Rumble is on a roll.
The latest news from global video-sharing platform company Longboat Key, which caters to a conservative audience, is a lucrative Wall Street deal that values the company at more than $2 billion.
The deal, a merger with a special purpose acquisition company, also known as SPAC or a blank check company, has several key elements. A big deal, according to a statement and public filings, is the merger, which closed Sept. 16, provides Rumble with some $400 million in gross proceeds. This includes approximately $85 million from a funding agreement; $15 million from a forward purchase investment; and approximately $300 million in cash held in a trust account.
The SPAC entity created for the purpose of buying and publicizing Rumble is CF Acquisition Corp. VI. Prominent Wall Street executive Howard Lutnick, chairman and CEO of Cantor Fitzgerald, oversees CF Acquisition Corp. VI. Other investors in the company from before the SPAC merger include billionaire investor Peter Thiel, an early Facebook investor who supported several national conservative causes and political candidates.
Net proceeds from the deal will be used to attract new content creators to the Rumble and Locals platforms, the statement said.

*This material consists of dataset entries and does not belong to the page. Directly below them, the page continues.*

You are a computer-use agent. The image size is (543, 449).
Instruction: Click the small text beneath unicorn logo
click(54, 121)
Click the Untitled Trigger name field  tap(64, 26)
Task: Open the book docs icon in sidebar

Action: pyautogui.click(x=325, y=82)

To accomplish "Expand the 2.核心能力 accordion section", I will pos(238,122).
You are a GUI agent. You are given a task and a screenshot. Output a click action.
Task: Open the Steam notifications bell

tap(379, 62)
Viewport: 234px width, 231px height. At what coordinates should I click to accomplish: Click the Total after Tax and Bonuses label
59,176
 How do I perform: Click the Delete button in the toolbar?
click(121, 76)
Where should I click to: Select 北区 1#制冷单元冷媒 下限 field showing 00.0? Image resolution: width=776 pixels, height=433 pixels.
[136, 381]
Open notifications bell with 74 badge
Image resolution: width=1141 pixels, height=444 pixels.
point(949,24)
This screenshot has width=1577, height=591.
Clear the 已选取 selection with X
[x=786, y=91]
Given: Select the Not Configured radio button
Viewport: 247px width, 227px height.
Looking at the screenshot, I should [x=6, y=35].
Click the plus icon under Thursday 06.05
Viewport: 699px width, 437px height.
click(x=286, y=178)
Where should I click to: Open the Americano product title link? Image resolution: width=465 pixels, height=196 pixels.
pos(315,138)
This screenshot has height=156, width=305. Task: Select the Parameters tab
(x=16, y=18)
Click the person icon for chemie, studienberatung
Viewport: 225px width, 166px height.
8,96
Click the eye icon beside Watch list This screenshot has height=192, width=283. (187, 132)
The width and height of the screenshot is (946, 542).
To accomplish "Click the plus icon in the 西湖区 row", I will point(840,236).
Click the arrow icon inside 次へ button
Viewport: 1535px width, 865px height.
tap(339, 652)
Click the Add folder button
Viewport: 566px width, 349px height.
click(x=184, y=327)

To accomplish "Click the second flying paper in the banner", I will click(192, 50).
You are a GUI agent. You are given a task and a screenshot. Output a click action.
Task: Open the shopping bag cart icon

It will also be used to “continue to grow Rumble’s independent infrastructure, expand Rumble’s teams, begin strong commercialization of the platform” and pay for future acquisitions. Rumble posted $11.17 million in revenue over the past 12 months with gross profit of $1.96 million, according to public filings. Revenue is up 232% since 2019.
“Today marks an incredible milestone for our company, and one I’ve been looking forward to for a long time,” Rumble Founder and CEO Chris Pavlovski said in the Sept. 16 statement. “This transaction allows Rumble to fund a wide range of business initiatives, including growing our independent infrastructure while continuing to add top creators to our platforms. I am extremely pleased to report that despite current market conditions , we kept nearly all of the cash in trust, with almost no redemption from CFVI shareholders.
Founded in Toronto in 2013, Rumble moved its headquarters to Sarasota County in November 2021. At the time of the move – Sarasota County Commissioners considered granting performance-based employment incentives to Rumble, but no funds were ever approved – the company said it planned to hire 20-25 people immediately. Company officials also said they plan to invest at least $50 million to grow its local presence over the next few years. The company’s office, according to public records, is at 444 Gulf of Mexico Drive.
“Moving to Longboat Key is a win-win situation for Rumble and the Sarasota community,” Pavlovski said in a statement about the move. “Sarasota County is growing rapidly and we are excited to be a part of that growth.”
Rumble officials declined multiple attempts to interview Pavlovsky about the headquarters move or the company’s strategy. A company spokesperson did not return texts or emails seeking comment on the recent SPAC merger.
Some details about the merger, the company’s growth plans and what officials consider its competitive advantage, were available in public documents. For one thing, the company says the deal gives it a “pro forma enterprise value” of $2.2 billion.
A key part of Rumble’s strategy, officials said in an investor prospectus, is to add “content verticals,” with everything from arts and pets to games and cryptocurrency. It also aims to “identify the best creators and provide them with better distribution” than other platforms, the prospectus says. Current major content providers and creators range from actor and comedian Russell Brand and journalist Glenn Greenwald to MMA fighter Jorge Masvidal and author and radio host Dr. Drew. As an example of what Rumble says it can provide top creators, he cites conservative commentator and podcaster Dan Bongino. The company says its platform and reach have led Bongino to generate 1.9 million Rumble subscriptions, double its 864,000 on YouTube.
Another aspect of the company’s strategy is to drive more engagement with three platforms: web browser, mobile app and connected TV. As part of this, it lists several new and upcoming features, including live streaming, camera integration, and tipping. Other segments of the strategy include building an internal ad network and capitalizing on the growing market for managing cloud services and web hosting for other platforms.
While company officials aim for Rumble to be content-neutral, the prospectus highlights the niche of conservative-leaning content. With the issues that some of the social media giants are facing, including potential federal and state content regulation and legislation, this niche is also a big opportunity. “We’ve only scratched the surface,” the prospectus says, “of what this business could be.”